- _DATASET_
___

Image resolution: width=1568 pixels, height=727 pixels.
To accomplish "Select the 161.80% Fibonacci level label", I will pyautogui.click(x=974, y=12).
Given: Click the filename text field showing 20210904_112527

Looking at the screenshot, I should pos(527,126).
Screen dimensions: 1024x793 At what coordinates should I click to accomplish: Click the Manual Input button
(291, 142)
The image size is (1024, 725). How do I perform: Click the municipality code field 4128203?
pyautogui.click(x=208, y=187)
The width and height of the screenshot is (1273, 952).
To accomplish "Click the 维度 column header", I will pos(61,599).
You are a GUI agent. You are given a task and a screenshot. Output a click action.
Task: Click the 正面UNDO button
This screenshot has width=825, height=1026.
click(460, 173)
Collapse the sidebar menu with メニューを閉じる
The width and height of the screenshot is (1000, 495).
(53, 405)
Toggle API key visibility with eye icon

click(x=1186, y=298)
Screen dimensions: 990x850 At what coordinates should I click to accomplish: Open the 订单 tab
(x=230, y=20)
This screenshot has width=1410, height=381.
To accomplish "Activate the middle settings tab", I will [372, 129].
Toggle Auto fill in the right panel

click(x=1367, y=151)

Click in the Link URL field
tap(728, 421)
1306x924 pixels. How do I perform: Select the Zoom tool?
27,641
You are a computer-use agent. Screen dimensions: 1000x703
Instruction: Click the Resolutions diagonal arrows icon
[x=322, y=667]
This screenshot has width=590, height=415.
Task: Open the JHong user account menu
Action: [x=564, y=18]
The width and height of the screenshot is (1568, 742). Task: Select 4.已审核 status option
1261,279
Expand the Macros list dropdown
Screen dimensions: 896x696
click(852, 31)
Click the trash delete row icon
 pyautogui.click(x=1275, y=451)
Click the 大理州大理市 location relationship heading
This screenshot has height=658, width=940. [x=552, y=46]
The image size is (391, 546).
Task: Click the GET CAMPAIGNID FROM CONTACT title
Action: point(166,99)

___

- _ACTION ITEM_
From the first line to the last, copy the records without alteration.

- _ANSWER TO THIS TASK_
Image resolution: width=1568 pixels, height=727 pixels.
To accomplish "Select the 161.80% Fibonacci level label", I will pyautogui.click(x=974, y=12).
Given: Click the filename text field showing 20210904_112527

Looking at the screenshot, I should pos(527,126).
Screen dimensions: 1024x793 At what coordinates should I click to accomplish: Click the Manual Input button
(291, 142)
The image size is (1024, 725). How do I perform: Click the municipality code field 4128203?
pyautogui.click(x=208, y=187)
The width and height of the screenshot is (1273, 952).
To accomplish "Click the 维度 column header", I will pos(61,599).
You are a GUI agent. You are given a task and a screenshot. Output a click action.
Task: Click the 正面UNDO button
This screenshot has width=825, height=1026.
click(460, 173)
Collapse the sidebar menu with メニューを閉じる
The width and height of the screenshot is (1000, 495).
(53, 405)
Toggle API key visibility with eye icon

click(x=1186, y=298)
Screen dimensions: 990x850 At what coordinates should I click to accomplish: Open the 订单 tab
(x=230, y=20)
This screenshot has width=1410, height=381.
To accomplish "Activate the middle settings tab", I will [372, 129].
Toggle Auto fill in the right panel

click(x=1367, y=151)

Click in the Link URL field
tap(728, 421)
1306x924 pixels. How do I perform: Select the Zoom tool?
27,641
You are a computer-use agent. Screen dimensions: 1000x703
Instruction: Click the Resolutions diagonal arrows icon
[x=322, y=667]
This screenshot has width=590, height=415.
Task: Open the JHong user account menu
Action: [x=564, y=18]
The width and height of the screenshot is (1568, 742). Task: Select 4.已审核 status option
1261,279
Expand the Macros list dropdown
Screen dimensions: 896x696
click(852, 31)
Click the trash delete row icon
 pyautogui.click(x=1275, y=451)
Click the 大理州大理市 location relationship heading
This screenshot has height=658, width=940. [x=552, y=46]
The image size is (391, 546).
Task: Click the GET CAMPAIGNID FROM CONTACT title
Action: point(166,99)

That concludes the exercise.